Aufgabe: Schreibe die Zeilen von der Zeile mit „You are a computer-use agent.“ bis einschließlich der Zeile mit „Switch recent files to grid view“ wortgetreu ab. Lass die Bilder in deiner Antwort weg.
╭─ Datensatz
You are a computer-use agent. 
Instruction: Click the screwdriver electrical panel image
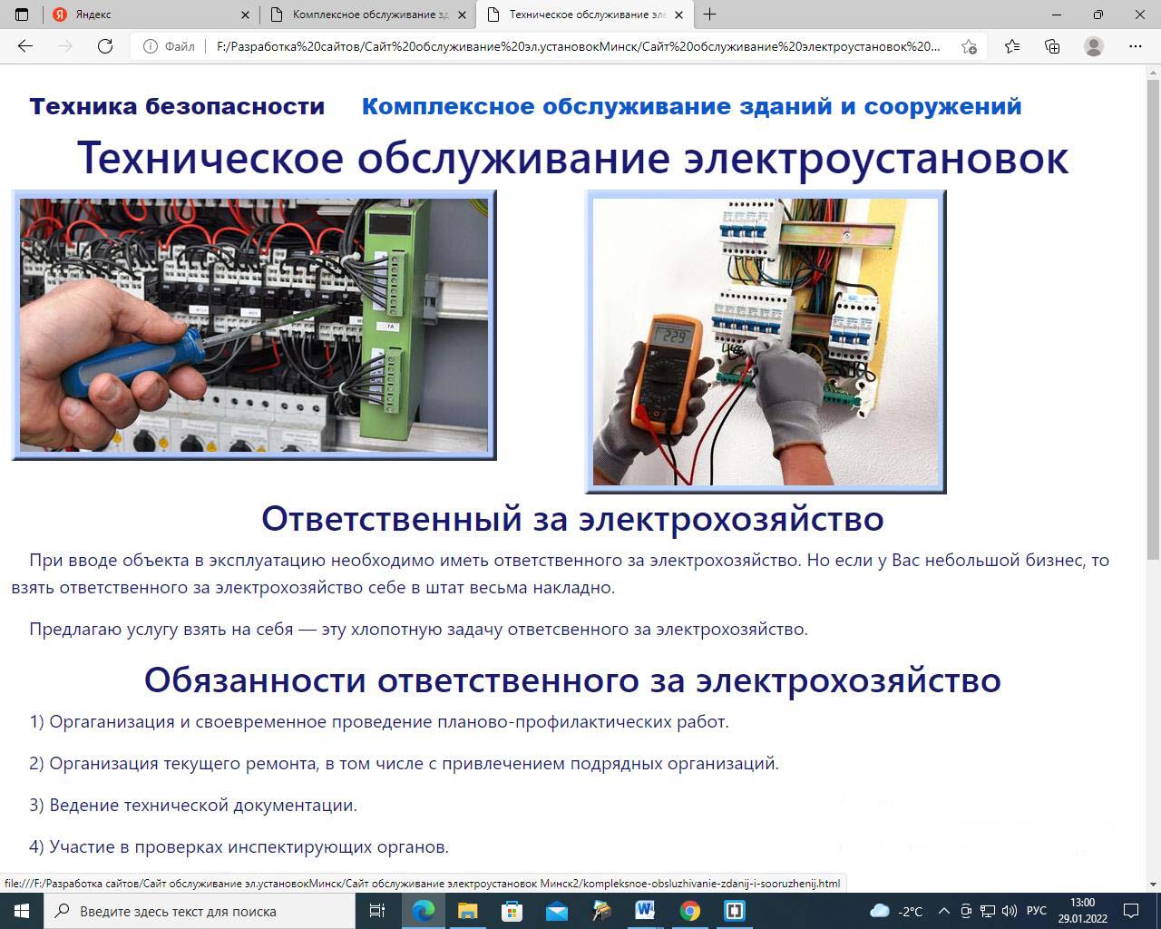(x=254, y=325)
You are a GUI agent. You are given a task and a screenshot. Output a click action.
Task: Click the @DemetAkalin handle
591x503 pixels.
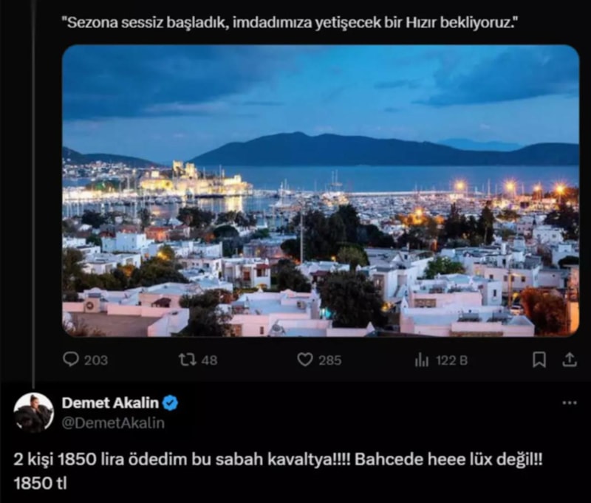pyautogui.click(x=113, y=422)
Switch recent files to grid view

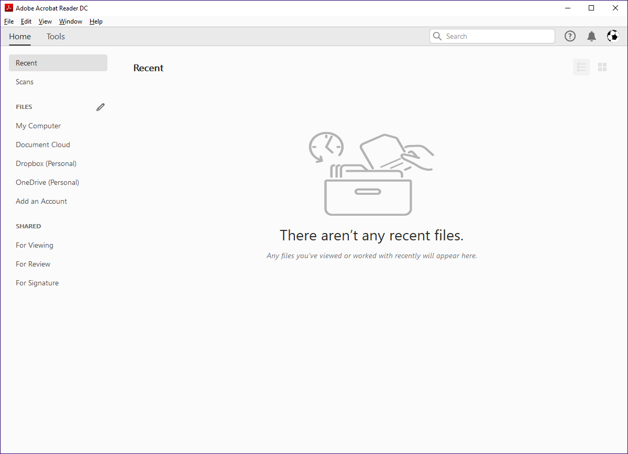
╰─
╭─ Datensatz
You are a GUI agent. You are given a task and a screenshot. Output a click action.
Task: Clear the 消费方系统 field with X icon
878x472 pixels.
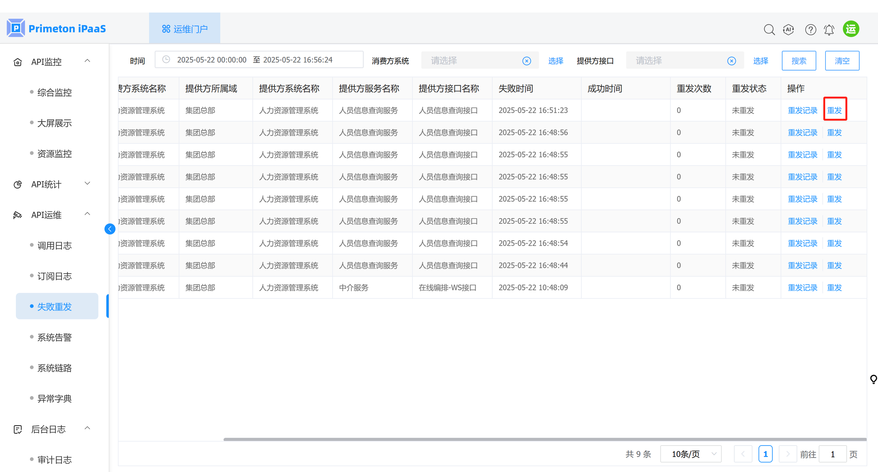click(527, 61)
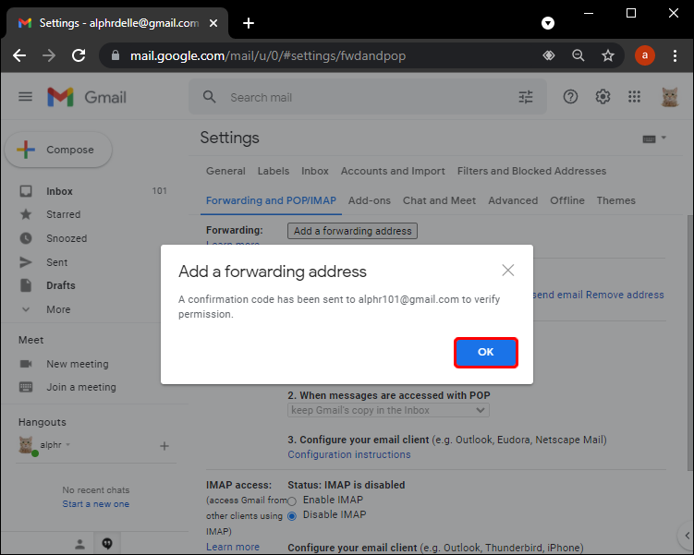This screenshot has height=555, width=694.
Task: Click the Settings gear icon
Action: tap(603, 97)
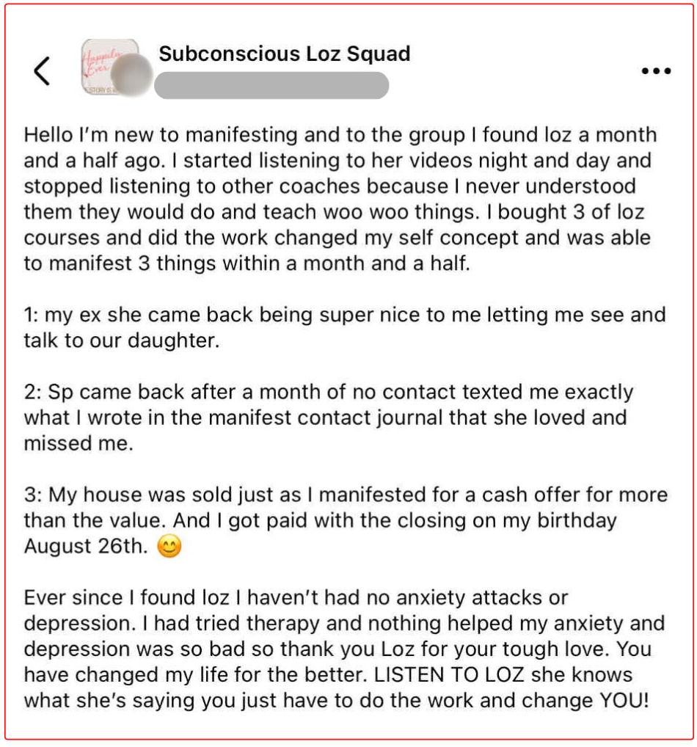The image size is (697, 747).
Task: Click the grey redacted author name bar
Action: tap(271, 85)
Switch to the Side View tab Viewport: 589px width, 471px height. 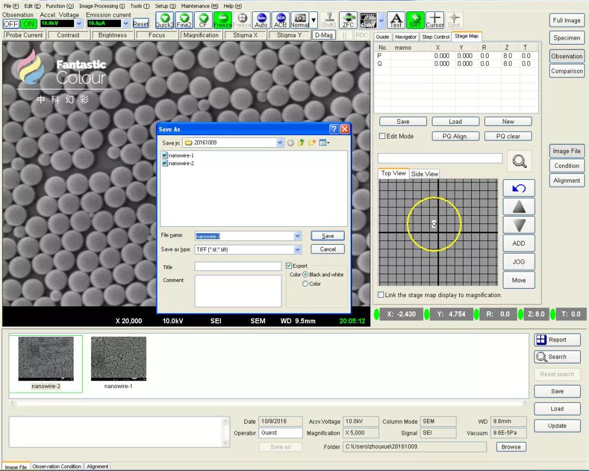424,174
╰─
Antwort:
You are a computer-use agent. 
Instruction: Click the screwdriver electrical panel image
(x=254, y=325)
You are a GUI agent. You are given a task and a screenshot. Output a click action.
Task: Click the @DemetAkalin handle
591x503 pixels.
pyautogui.click(x=113, y=422)
Switch recent files to grid view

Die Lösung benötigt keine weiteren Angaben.